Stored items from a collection
*** Begin section ***

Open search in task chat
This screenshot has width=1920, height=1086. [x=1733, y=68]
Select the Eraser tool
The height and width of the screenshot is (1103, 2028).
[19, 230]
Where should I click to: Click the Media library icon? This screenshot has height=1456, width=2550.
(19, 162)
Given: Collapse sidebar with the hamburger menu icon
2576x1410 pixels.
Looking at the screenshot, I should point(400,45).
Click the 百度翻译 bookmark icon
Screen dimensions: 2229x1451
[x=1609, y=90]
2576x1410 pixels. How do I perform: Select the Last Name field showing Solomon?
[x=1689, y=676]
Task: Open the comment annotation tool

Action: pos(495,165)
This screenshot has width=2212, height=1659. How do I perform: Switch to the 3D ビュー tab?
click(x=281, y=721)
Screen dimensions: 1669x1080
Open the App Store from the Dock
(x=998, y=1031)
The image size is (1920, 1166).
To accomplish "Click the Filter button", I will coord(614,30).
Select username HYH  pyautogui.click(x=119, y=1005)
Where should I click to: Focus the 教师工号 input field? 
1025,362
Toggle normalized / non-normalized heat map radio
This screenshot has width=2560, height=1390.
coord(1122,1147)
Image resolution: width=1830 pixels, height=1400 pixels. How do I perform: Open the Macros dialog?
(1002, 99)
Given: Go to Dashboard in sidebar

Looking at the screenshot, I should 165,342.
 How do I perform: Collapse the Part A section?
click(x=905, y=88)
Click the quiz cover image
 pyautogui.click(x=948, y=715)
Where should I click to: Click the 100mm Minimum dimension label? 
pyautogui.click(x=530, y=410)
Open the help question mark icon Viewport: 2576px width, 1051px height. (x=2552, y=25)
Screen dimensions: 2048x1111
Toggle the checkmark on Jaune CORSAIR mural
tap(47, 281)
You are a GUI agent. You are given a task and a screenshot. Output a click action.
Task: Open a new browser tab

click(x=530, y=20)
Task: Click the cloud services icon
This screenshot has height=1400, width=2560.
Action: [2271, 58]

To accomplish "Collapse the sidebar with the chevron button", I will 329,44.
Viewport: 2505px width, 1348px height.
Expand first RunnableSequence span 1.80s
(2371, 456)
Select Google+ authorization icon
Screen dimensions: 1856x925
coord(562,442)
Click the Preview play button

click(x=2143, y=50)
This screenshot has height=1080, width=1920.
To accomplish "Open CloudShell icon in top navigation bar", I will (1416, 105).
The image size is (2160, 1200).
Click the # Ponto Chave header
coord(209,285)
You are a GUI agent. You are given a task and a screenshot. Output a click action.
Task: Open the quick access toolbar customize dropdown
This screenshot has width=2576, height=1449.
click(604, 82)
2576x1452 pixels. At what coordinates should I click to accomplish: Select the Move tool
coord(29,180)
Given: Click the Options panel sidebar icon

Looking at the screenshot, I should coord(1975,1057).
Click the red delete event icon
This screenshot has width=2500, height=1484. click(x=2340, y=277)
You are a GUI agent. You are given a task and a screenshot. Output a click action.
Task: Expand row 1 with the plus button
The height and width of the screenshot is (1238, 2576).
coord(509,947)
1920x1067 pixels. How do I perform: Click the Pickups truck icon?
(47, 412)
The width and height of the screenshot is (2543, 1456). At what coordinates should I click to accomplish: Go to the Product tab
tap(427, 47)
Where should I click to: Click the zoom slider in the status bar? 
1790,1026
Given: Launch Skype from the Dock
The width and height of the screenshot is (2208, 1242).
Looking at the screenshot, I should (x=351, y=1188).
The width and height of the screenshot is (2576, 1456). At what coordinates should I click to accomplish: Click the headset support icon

*** End section ***

* _TASK INSTRUCTIONS_
Extract every line containing the string "will" from the data above.

* _TASK RESULT_
To accomplish "Click the Filter button", I will coord(614,30).
To accomplish "Collapse the sidebar with the chevron button", I will 329,44.
To accomplish "Open CloudShell icon in top navigation bar", I will (1416, 105).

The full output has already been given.